Split a long document into overlapping chunks for retrieval and embeddings. Choose tokens, characters, words or sentences, set the size and overlap, and copy the chunks, all in your browser.

RAG Text Chunker splits a long document into smaller overlapping pieces for retrieval augmented generation and embeddings. Choose to split by tokens, characters, words or sentences, set the chunk size and how much each chunk overlaps the previous one, and the chunks are produced live with their sizes. Token splitting uses the GPT-4o tokenizer as a close approximation, and you can copy every chunk as a JSON array or as separated text. Everything runs in your browser with nothing uploaded.
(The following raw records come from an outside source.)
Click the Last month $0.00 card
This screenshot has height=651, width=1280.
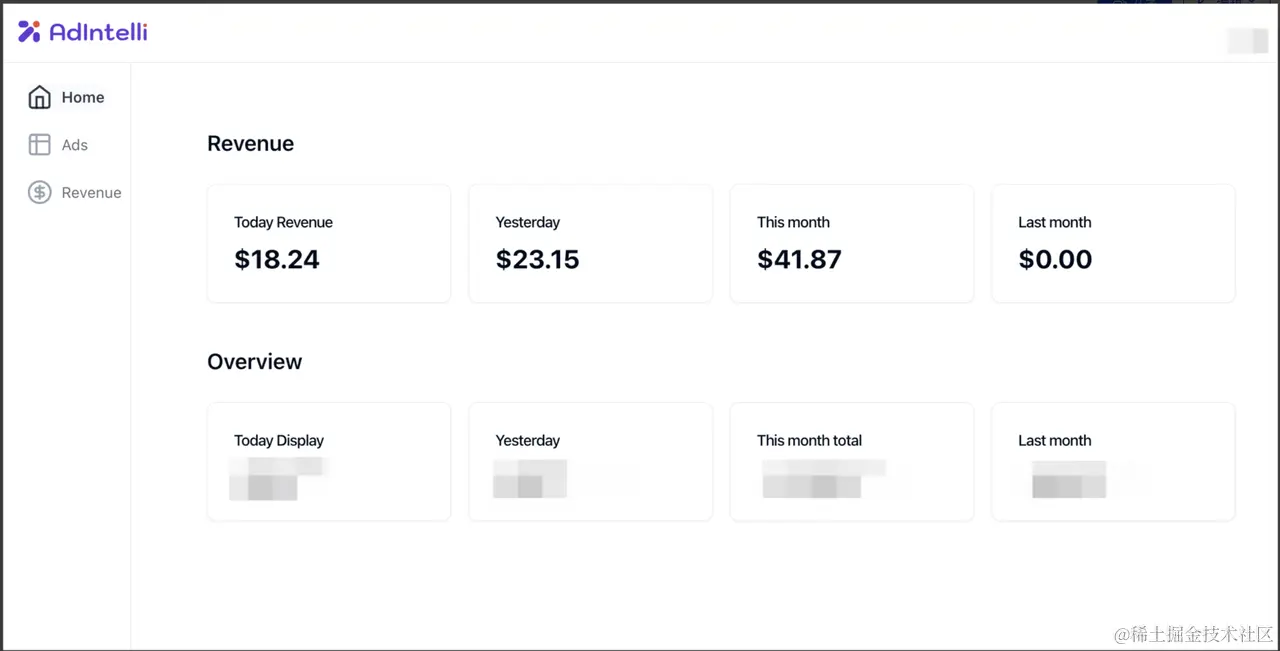pos(1113,243)
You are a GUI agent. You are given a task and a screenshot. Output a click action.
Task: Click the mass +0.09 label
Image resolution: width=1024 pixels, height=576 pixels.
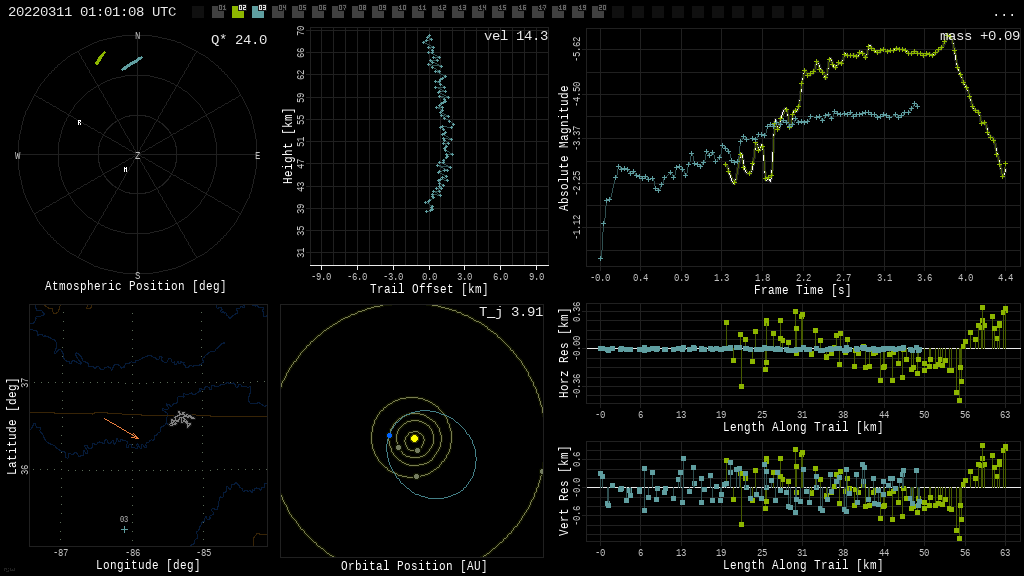pyautogui.click(x=979, y=36)
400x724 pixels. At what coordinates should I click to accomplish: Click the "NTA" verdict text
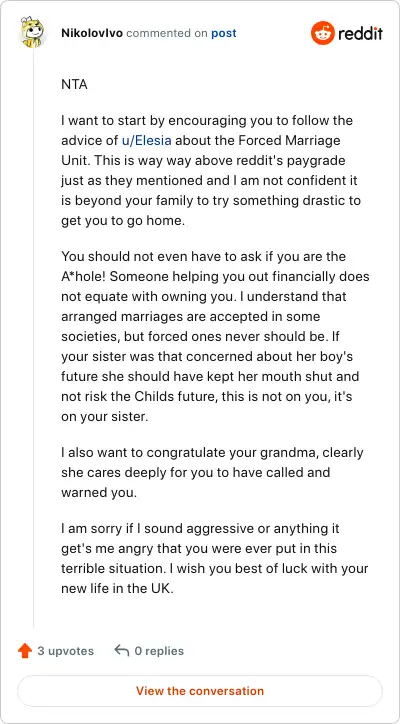coord(74,85)
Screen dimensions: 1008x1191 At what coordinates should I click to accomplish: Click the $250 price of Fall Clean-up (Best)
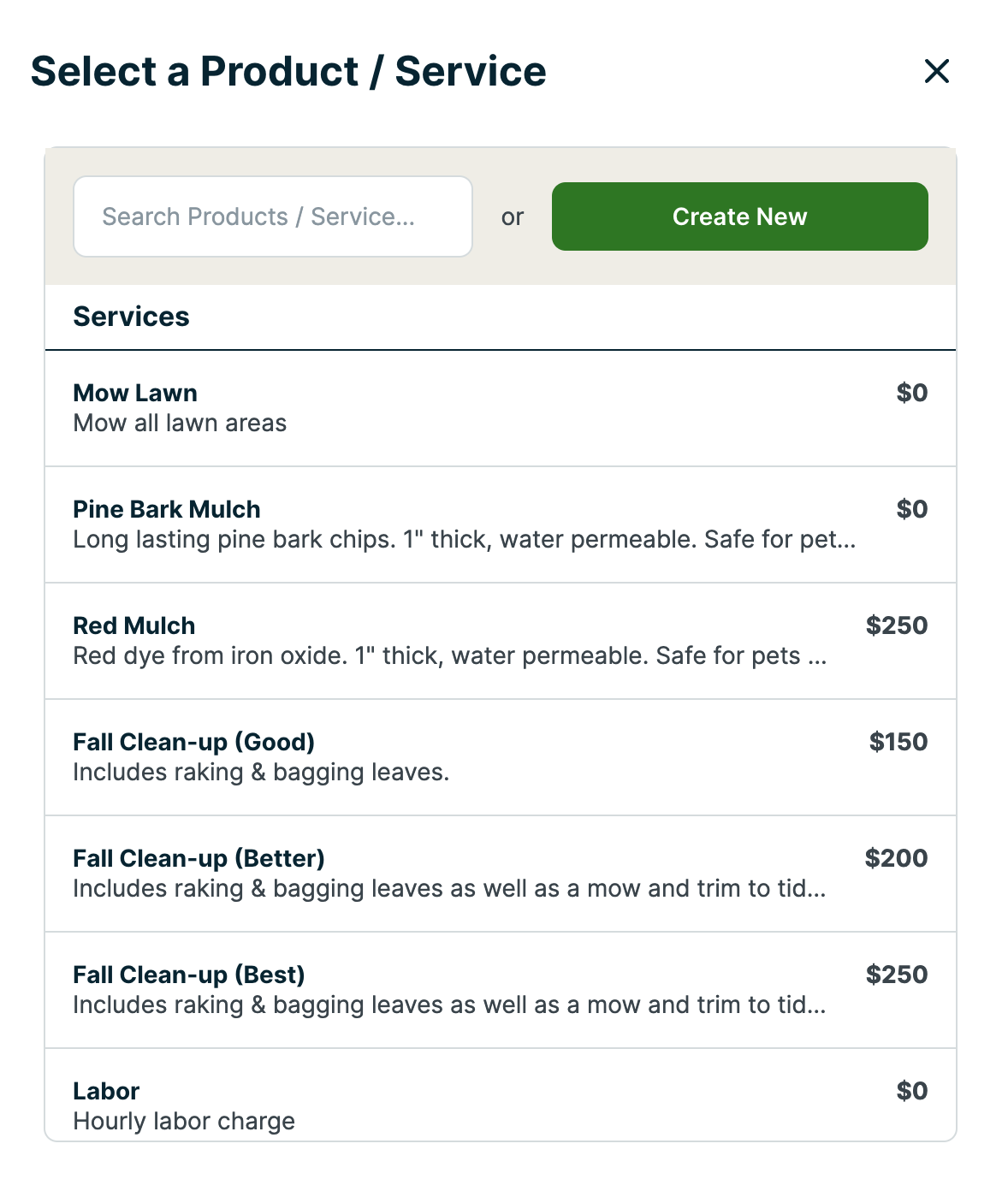tap(896, 975)
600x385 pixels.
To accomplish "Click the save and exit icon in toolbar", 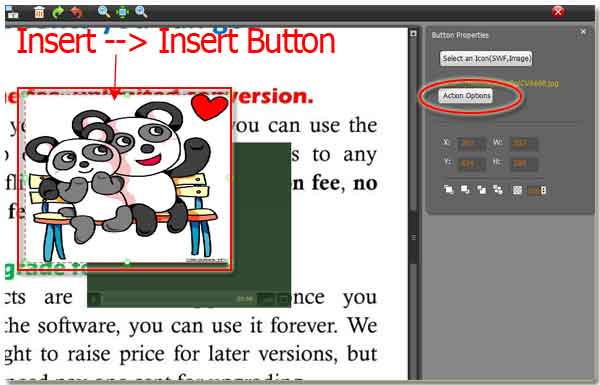I will (13, 13).
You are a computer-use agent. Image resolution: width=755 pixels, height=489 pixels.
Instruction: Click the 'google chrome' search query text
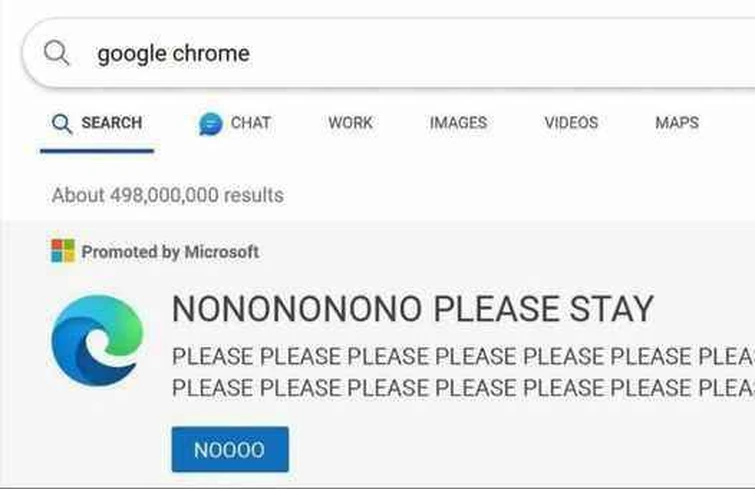point(173,53)
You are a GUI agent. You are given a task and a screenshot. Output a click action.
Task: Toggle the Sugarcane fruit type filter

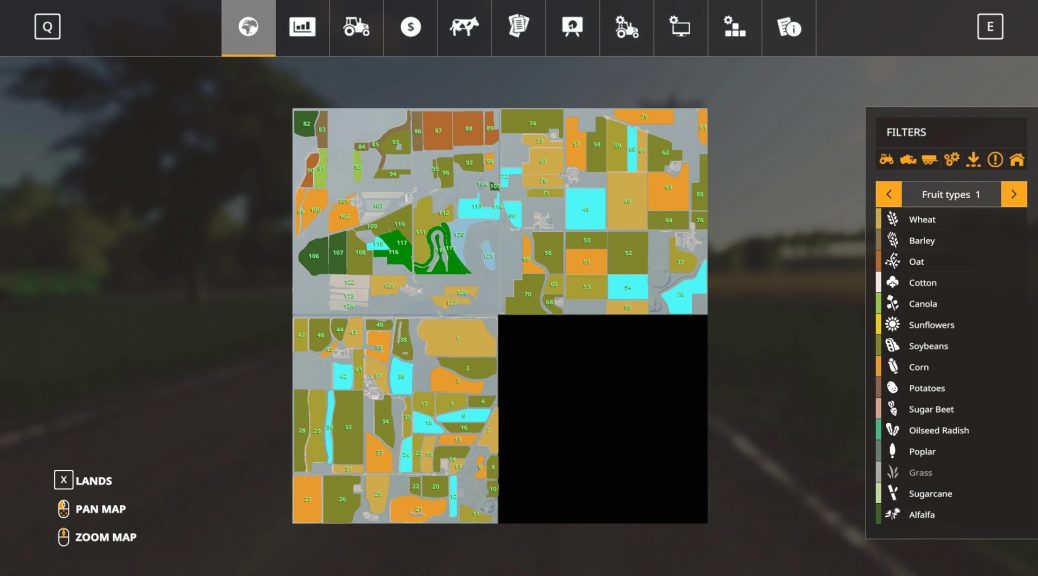coord(928,493)
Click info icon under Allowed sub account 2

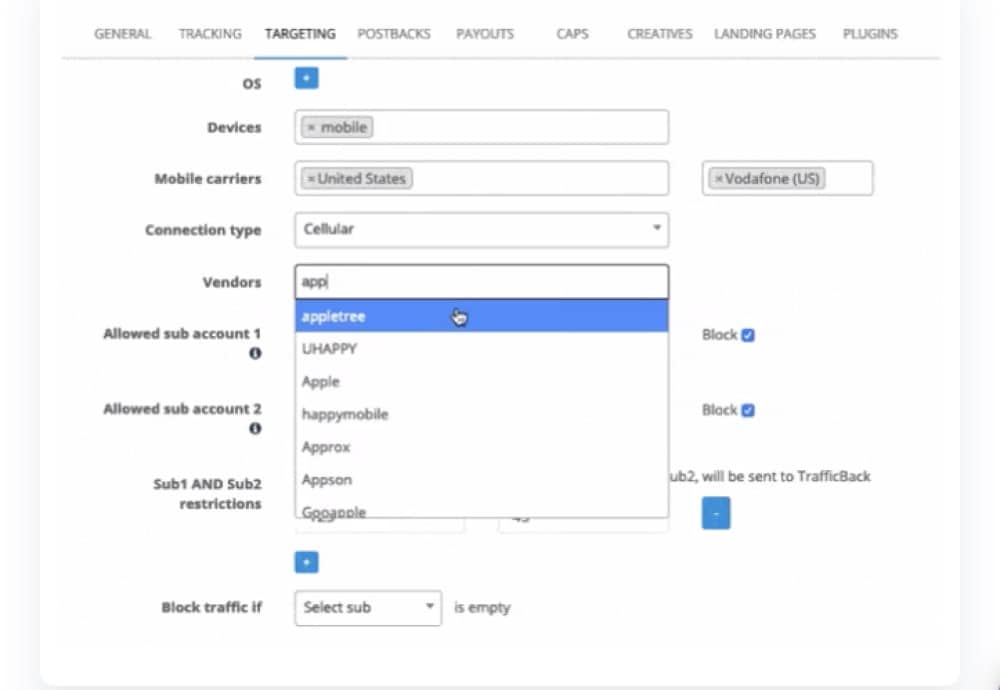coord(255,428)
Frequently asked questions

Is my text uploaded anywhere?

No. The text is split into chunks entirely in your browser. Nothing you paste is sent anywhere or stored.

What does chunking do and why overlap?

It breaks a long document into smaller pieces for retrieval augmented generation, so each piece can be embedded and searched. Overlap repeats a little of the previous chunk at the start of the next, so a sentence split across the boundary is not lost.

What can I split by?

Tokens, characters, words or sentences. Tokens are usually best for fitting an embedding model's limit, while sentences keep chunks readable and avoid cutting mid-sentence.

How accurate is the token splitting?

It uses the GPT-4o tokenizer, which is a close approximation for most models since there is no public tokenizer for Claude or Gemini. It is well within range for planning chunk sizes.

How do I get the chunks out?

Copy all as JSON gives an array of strings ready to drop into code, and copy all as text gives the chunks separated by a divider. Both include every chunk, not just the ones shown.